• [Work instruction]
Go over the listing below line by line, and return each one holding the string "magnifier".

• [Available records]

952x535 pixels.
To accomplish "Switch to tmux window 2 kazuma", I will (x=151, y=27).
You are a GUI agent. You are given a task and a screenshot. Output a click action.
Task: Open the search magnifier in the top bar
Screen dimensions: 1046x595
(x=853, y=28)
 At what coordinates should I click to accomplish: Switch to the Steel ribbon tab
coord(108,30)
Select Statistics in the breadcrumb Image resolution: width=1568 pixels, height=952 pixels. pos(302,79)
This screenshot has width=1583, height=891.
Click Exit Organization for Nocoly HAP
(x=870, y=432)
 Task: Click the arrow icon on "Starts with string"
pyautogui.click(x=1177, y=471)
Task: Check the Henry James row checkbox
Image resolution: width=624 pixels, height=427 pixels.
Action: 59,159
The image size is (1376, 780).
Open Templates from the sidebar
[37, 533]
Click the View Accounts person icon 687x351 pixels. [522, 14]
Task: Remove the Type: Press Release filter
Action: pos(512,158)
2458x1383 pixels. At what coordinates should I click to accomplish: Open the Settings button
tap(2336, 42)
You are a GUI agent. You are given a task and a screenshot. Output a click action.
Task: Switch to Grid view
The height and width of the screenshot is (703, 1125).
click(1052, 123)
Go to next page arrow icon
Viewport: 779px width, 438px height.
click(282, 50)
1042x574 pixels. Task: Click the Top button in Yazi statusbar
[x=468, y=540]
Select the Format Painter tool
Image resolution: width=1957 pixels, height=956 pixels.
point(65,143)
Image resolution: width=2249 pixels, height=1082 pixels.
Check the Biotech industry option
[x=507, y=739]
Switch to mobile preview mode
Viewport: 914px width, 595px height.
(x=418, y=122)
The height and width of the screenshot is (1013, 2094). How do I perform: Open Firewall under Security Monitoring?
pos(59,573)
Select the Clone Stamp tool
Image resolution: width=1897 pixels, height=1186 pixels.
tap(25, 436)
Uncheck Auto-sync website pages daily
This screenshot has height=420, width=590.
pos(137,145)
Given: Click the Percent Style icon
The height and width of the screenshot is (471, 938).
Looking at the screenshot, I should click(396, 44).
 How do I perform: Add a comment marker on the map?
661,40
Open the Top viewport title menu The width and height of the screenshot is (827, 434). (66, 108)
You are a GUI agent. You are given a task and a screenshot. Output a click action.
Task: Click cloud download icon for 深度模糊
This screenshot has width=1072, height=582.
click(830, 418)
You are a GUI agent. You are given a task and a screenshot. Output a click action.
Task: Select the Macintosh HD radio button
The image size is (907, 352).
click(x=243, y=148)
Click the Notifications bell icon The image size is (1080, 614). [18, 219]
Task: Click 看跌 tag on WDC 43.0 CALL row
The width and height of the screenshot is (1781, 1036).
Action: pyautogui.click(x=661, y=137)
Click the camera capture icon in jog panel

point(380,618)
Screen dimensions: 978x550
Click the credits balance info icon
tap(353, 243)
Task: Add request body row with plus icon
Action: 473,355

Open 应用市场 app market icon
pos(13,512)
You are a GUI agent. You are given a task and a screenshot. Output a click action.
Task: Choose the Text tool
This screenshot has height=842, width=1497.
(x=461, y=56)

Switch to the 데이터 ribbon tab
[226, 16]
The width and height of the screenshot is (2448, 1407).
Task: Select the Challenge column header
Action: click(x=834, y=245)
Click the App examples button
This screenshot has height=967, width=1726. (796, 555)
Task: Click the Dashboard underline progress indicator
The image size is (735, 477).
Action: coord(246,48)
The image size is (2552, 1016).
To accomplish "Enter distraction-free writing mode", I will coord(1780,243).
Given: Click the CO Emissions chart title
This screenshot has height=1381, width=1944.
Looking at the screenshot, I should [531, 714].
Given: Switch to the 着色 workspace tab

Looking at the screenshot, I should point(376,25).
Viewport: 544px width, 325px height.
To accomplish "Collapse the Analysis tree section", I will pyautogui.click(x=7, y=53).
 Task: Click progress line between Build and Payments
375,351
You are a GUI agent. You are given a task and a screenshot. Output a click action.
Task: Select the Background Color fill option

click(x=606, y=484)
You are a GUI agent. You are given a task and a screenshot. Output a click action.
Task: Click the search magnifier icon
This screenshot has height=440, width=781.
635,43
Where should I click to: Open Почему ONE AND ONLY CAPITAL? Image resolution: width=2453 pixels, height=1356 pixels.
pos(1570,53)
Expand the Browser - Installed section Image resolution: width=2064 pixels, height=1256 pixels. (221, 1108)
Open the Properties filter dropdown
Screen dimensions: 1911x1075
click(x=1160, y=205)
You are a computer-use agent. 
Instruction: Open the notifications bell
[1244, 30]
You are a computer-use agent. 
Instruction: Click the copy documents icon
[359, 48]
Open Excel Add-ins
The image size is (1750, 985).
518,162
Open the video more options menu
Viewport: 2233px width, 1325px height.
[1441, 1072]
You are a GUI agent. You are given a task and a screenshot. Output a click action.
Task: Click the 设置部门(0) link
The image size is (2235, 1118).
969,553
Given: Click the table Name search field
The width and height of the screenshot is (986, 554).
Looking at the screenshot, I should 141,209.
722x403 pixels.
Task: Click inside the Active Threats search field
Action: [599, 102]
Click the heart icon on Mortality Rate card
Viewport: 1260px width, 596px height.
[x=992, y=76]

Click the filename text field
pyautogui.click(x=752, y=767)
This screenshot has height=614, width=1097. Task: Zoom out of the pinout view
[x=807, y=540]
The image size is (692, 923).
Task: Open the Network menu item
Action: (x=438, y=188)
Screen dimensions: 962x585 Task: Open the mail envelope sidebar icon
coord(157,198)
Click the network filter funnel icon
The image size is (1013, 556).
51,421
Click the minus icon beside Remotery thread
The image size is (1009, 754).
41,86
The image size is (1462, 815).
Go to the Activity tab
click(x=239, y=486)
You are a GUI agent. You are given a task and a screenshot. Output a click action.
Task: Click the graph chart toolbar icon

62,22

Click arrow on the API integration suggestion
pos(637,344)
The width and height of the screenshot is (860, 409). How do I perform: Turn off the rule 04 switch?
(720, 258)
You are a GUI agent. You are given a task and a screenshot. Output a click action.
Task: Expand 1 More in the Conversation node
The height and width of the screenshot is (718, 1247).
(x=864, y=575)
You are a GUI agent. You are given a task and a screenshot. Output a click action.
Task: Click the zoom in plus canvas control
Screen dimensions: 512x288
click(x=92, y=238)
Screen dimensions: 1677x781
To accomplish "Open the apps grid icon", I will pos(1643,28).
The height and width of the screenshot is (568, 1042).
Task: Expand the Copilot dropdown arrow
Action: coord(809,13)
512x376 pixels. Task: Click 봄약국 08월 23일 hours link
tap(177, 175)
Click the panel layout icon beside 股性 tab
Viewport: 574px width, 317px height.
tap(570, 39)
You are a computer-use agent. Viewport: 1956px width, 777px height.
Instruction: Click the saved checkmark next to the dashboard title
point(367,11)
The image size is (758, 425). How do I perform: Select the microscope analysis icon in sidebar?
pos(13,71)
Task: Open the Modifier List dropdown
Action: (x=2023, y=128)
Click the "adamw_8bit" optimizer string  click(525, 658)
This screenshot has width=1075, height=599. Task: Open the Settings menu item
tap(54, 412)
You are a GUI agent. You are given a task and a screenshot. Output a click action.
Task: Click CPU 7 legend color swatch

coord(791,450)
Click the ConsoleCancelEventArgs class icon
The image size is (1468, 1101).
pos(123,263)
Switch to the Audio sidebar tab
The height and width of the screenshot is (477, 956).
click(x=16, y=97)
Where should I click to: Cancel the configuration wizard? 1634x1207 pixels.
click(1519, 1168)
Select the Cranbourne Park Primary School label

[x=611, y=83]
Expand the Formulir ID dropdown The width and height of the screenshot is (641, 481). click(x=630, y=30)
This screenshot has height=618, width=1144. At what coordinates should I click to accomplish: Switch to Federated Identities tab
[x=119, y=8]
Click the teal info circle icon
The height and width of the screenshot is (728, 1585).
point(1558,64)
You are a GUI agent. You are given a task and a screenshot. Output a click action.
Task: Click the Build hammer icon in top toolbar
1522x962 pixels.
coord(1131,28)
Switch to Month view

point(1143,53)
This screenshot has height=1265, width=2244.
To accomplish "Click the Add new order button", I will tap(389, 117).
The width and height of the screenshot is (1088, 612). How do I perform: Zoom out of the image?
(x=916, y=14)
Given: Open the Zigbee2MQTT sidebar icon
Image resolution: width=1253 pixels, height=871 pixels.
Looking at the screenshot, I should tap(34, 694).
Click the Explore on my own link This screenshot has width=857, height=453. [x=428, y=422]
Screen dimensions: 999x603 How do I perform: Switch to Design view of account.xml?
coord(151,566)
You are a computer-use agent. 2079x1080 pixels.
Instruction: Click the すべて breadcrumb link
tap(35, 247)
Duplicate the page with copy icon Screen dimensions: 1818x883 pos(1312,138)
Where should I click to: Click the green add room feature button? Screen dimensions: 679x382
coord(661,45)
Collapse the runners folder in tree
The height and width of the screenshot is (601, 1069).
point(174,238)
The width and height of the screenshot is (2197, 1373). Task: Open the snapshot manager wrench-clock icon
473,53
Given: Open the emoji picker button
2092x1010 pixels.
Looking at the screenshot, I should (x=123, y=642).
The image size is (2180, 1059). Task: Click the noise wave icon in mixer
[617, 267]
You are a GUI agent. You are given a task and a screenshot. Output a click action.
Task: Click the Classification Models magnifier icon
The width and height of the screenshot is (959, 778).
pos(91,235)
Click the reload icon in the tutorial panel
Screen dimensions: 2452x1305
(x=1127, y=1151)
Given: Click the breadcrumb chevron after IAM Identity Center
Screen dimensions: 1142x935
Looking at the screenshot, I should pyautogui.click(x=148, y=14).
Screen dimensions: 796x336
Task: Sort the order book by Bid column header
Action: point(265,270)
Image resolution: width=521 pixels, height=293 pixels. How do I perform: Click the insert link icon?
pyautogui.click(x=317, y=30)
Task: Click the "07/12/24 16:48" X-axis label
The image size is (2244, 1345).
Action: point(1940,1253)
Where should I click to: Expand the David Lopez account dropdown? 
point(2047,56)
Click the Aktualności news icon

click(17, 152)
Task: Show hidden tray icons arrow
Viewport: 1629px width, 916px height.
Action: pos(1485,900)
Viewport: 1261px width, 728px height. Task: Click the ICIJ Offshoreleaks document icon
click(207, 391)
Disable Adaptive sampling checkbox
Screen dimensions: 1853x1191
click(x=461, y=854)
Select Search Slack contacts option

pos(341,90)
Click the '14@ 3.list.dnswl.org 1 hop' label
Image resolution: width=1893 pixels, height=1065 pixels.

• [Output for this task]
Task: Open the search magnifier in the top bar
Task: Click the search magnifier icon
Task: Click the Classification Models magnifier icon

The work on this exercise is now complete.